Bone scan reveals estrogen effects
By Nathan Seppa
From Chicago, Ill., at a meeting of the Radiological Society of North America
There’s little debate among scientists that the female hormone estrogen is integral to maintaining strong bones. Osteoporosis, in which the bones become brittle, most commonly strikes women after menopause cuts their natural estrogen supply.
Using a scanning technology called microcomputerized tomography, or micro-CT, scientists have a new way to look at the difference between bone exposed to estrogen and bone deprived of it. Researchers are already starting to use micro-CT scans to test the effects of new drugs designed to duplicate estrogen’s bone-building power without its side effect of promoting cancer growth.

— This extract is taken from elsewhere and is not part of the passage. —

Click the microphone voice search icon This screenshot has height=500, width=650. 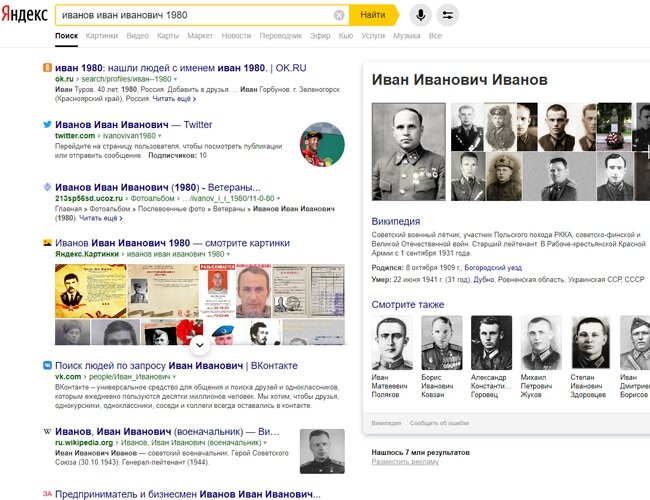pyautogui.click(x=420, y=15)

Applying micro-CT to a biopsy sample produces a three-dimensional image of a bone that is 100 times as detailed as that of a typical CT scan. Harry K. Genant of the University of California, San Francisco and his colleagues scanned the weblike matrix of crisscrossed fibers within bones of premenopausal and postmenopausal women. They found that in the former, the fibers form predominantly flat, rectangular structures, whereas in postmenopausal women lacking estrogen, most of these fibers have a rodlike appearance.
To directly test estrogen’s effect on bone, the scientists then obtained pelvic-bone samples from 20 women with osteoporosis. After 2 years of estrogen therapy, the women underwent another bone biopsy.
The scans revealed that the ratio of plates to rods had increased on average by 14 percent after treatment, even though the bones themselves hadn’t changed in volume, thickness, or density.
“It was principally [the] more platelike appearance of the bone that led to what should be a healthier and stronger skeleton,” Genant says. “This helps to explain
. . . the reduction of spine and hip fractures in women who are placed on estrogen therapy.”